ACLU Calls New Painesville Immigration Policy "Racial Profiling"


Elizabeth Perez speaks at a May 15 rally to raise awareness of mass deportations in the U.S. - ERIC SANDY / SCENE
  • Elizabeth Perez speaks at a May 15 rally to raise awareness of mass deportations in the U.S.
Lake County residents say they plan to fill Painesville City Hall at a City Council meeting Monday evening to oppose the city of Painesville's new policy on immigration.

That policy — policy 413 — is set up so that anyone charged with a serious crime (including an OVI) would be immediately reported to the U.S. Immigrations and Customs Enforcement agency, volunteer Maggi Barth told Scene.

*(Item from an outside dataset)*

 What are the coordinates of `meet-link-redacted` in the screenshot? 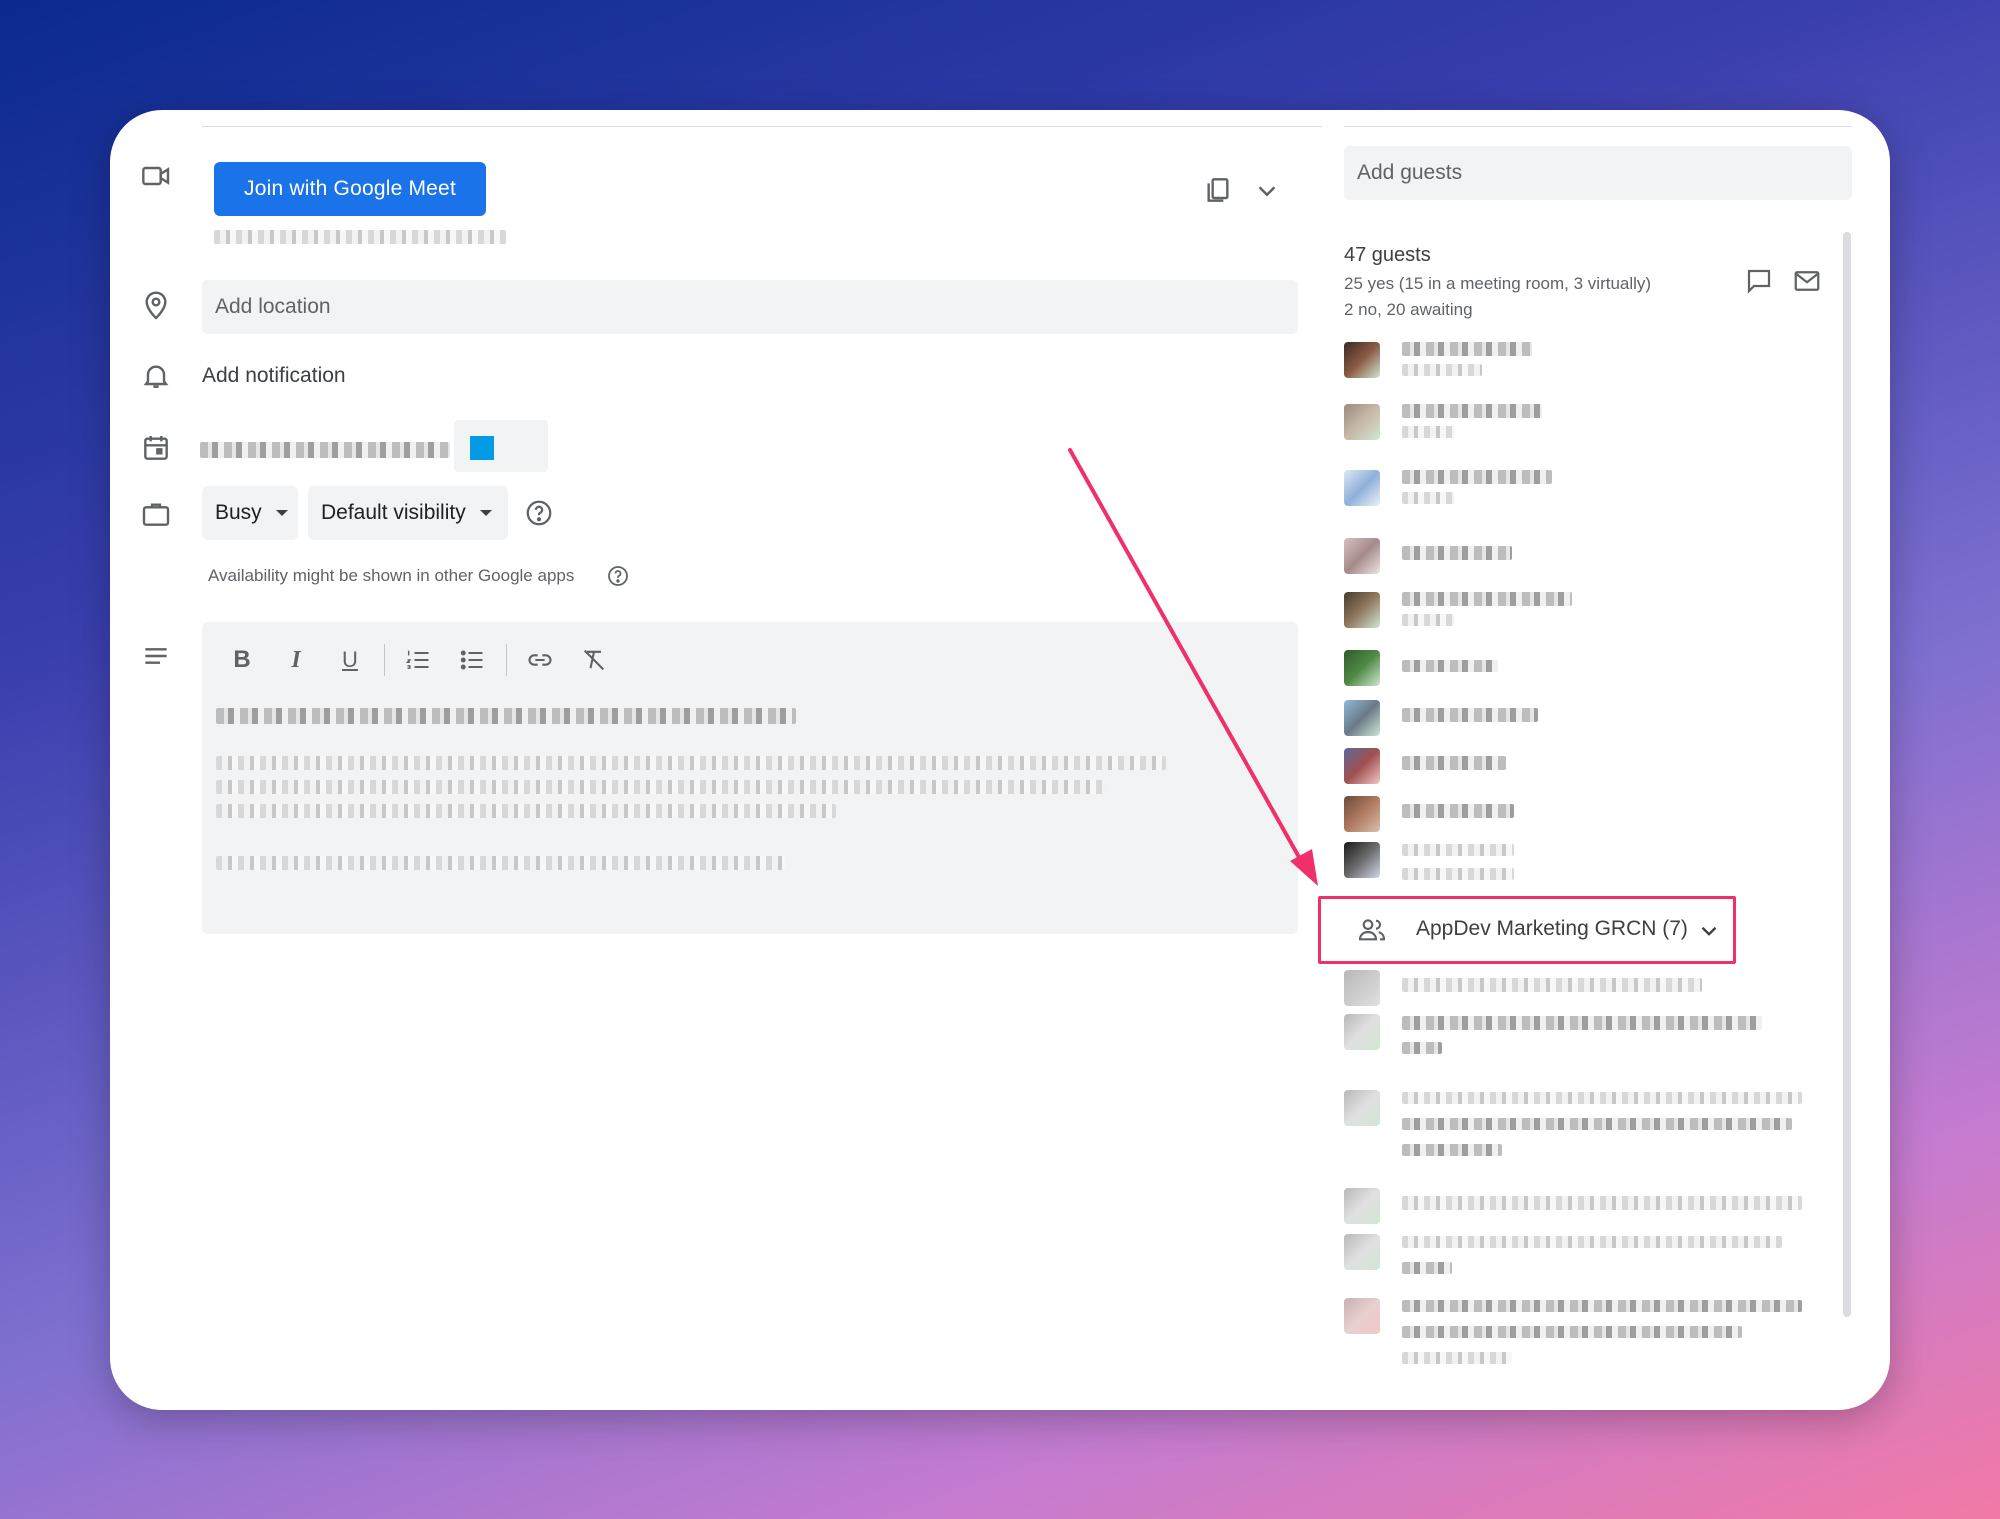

The ACLU of Ohio, in a letter dated May 25, wrote to Painesville Police Chief Anthony Powalie objecting to the policy. It urged the department to rescind the policy, which it said “directs the Painesville Police to engage in unlawful racial profiling, and to venture into the unauthorized enforcement of federal immigration law.”

Federal law (8 USC 1373) requires local law enforcement to cooperate with federal immigration authorities when requested. It does not authorize local law enforcement agencies to inquire and collect immigration information and status and actively report that to federal immigration authorities.

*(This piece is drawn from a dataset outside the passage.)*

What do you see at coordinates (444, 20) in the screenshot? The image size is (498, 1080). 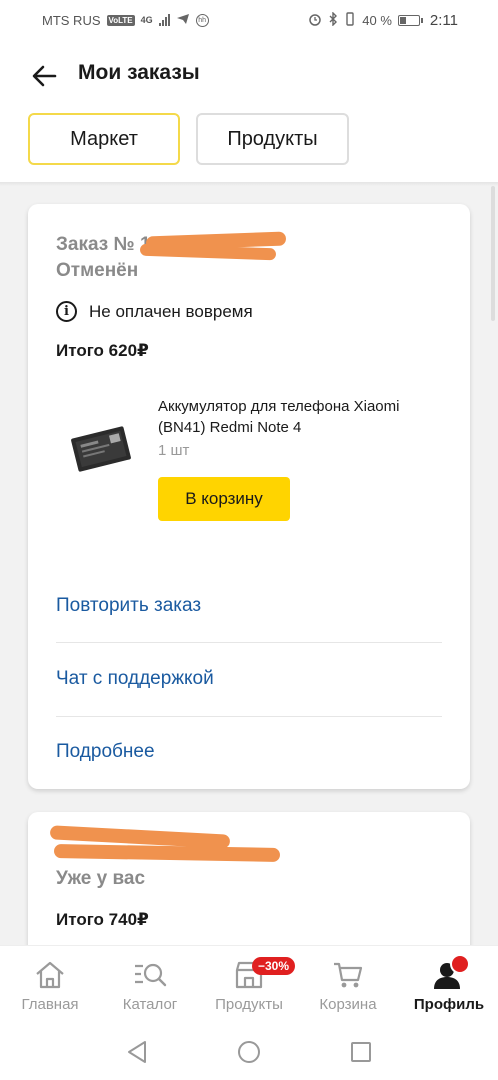 I see `clock: 2:11` at bounding box center [444, 20].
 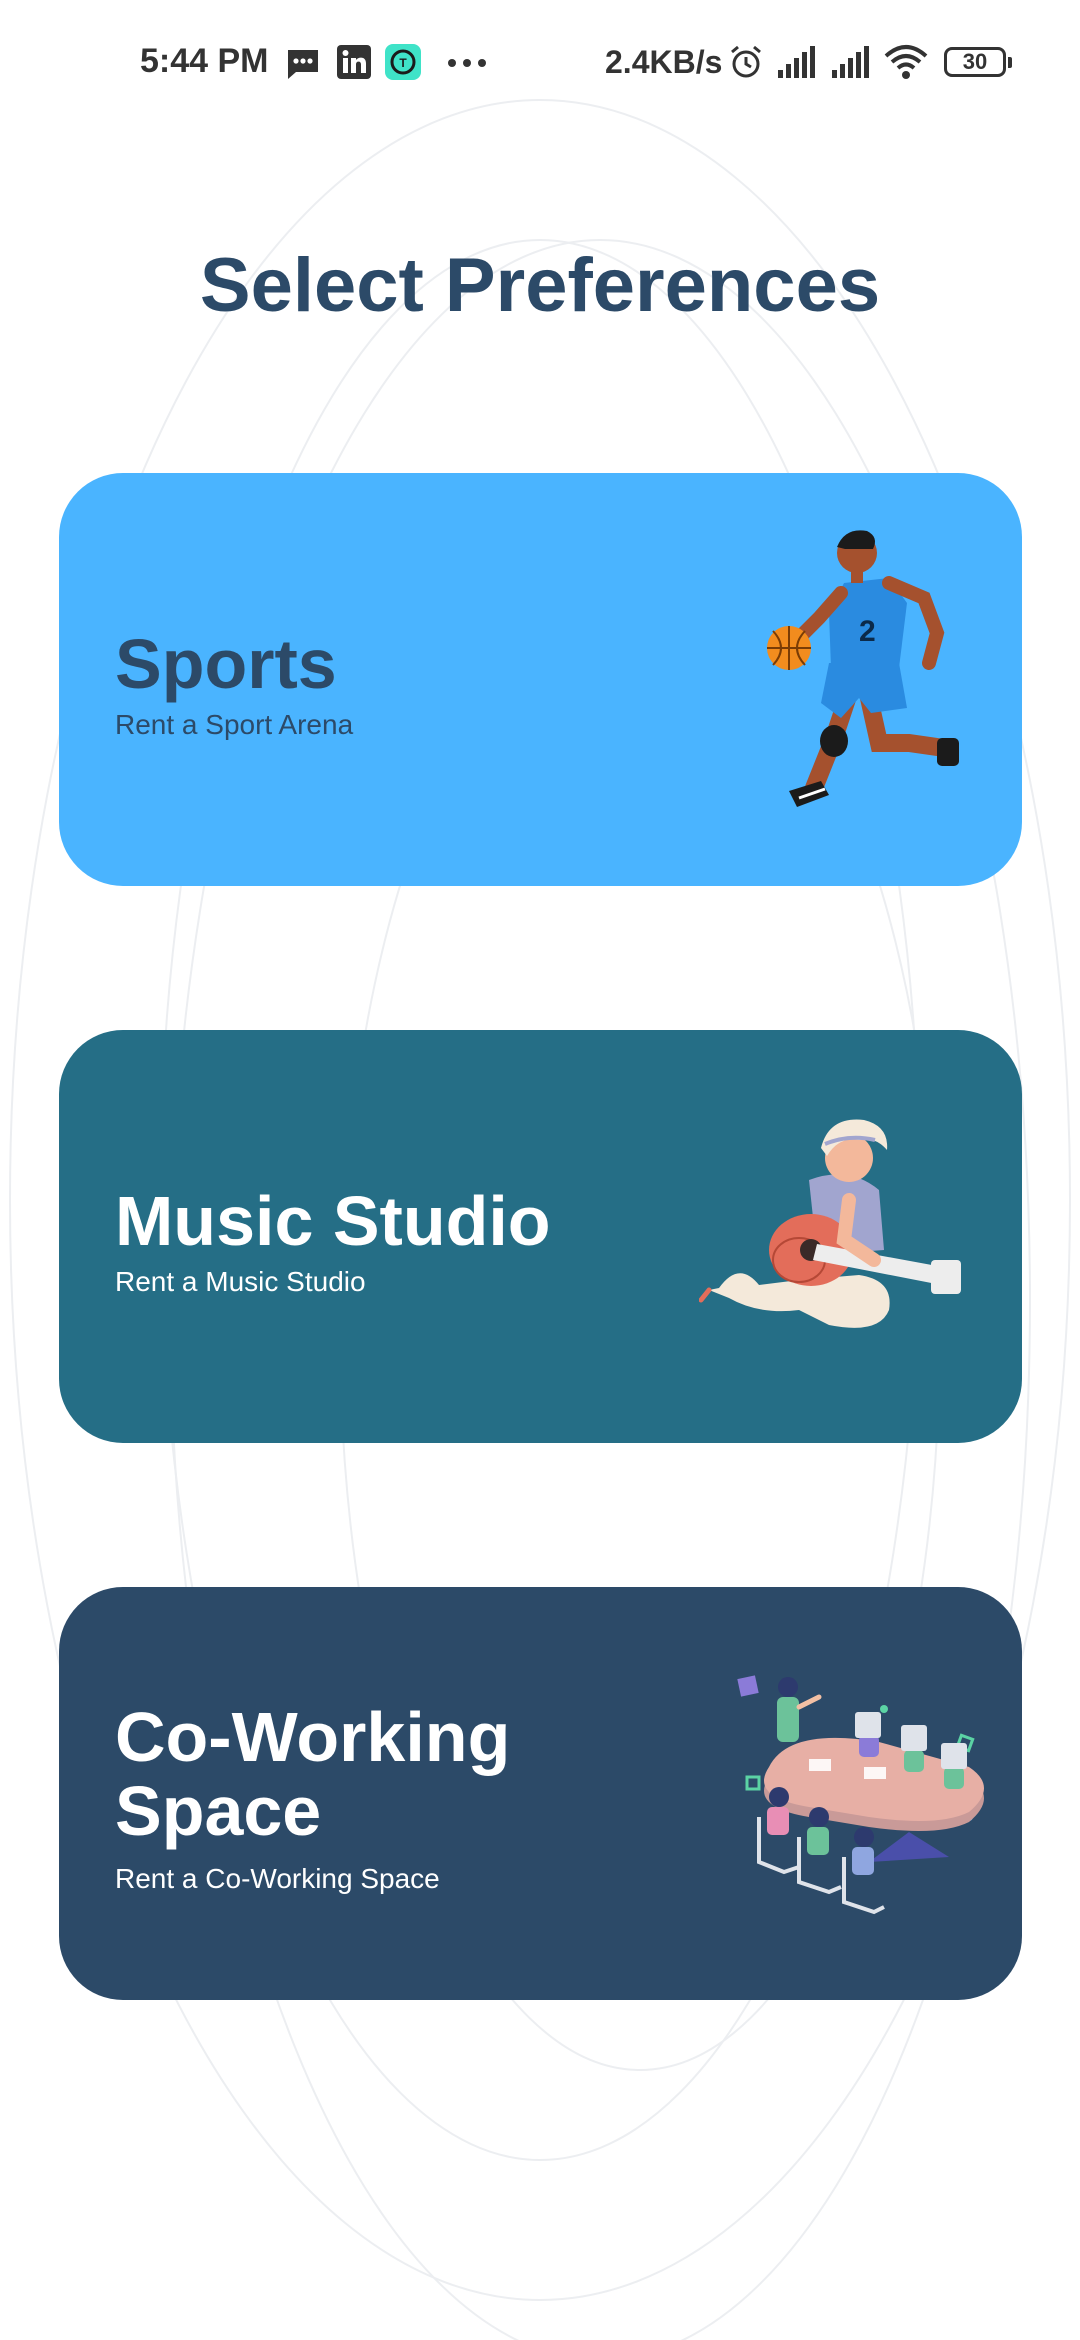 I want to click on music-studio-card-title: Music Studio, so click(x=333, y=1221).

“Of course we don't want violent crime, drugs or gang activity in the city. But we do not support Policy 413.” said Kelsey Fischer in a press release. (Fischer is purchasing a home in Painesville.) “By instructing police to report someone to immigration when they have been merely charged with a crime, Policy 413 violates the constitutional right that we all have – regardless of our immigration status – to a fair trial.”

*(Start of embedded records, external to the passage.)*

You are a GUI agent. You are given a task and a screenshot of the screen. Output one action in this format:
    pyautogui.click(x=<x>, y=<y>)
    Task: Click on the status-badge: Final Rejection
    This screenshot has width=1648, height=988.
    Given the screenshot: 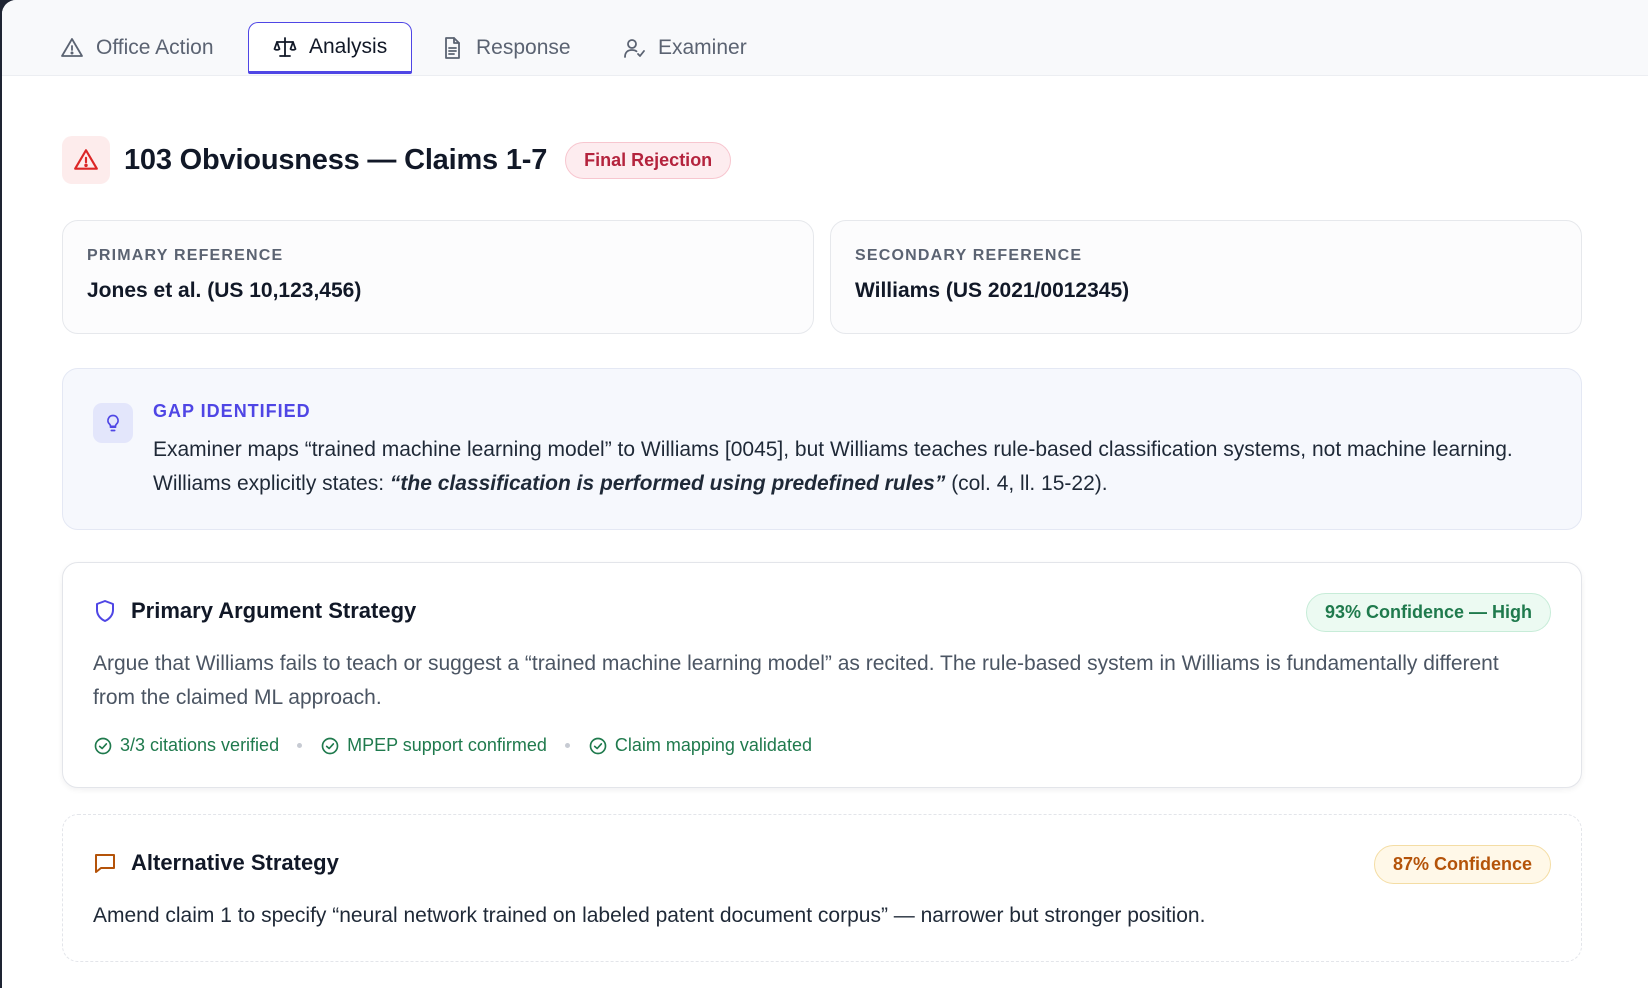 What is the action you would take?
    pyautogui.click(x=648, y=160)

Painesville residents attended last month's Painesville City Council meeting and raised similar concerns there as well. Some said they held private meetings with city manager Monica Irelan and Police Chief Powalie last week.

“We were told that the city has no intention of rescinding Policy 413, and we were pointed to a resolution on immigration that the city passed in 2008 and which is still in effect,” said Kathy Deane, a Painesville resident of over three decades, in the same release. “We will discuss this with city council as well.”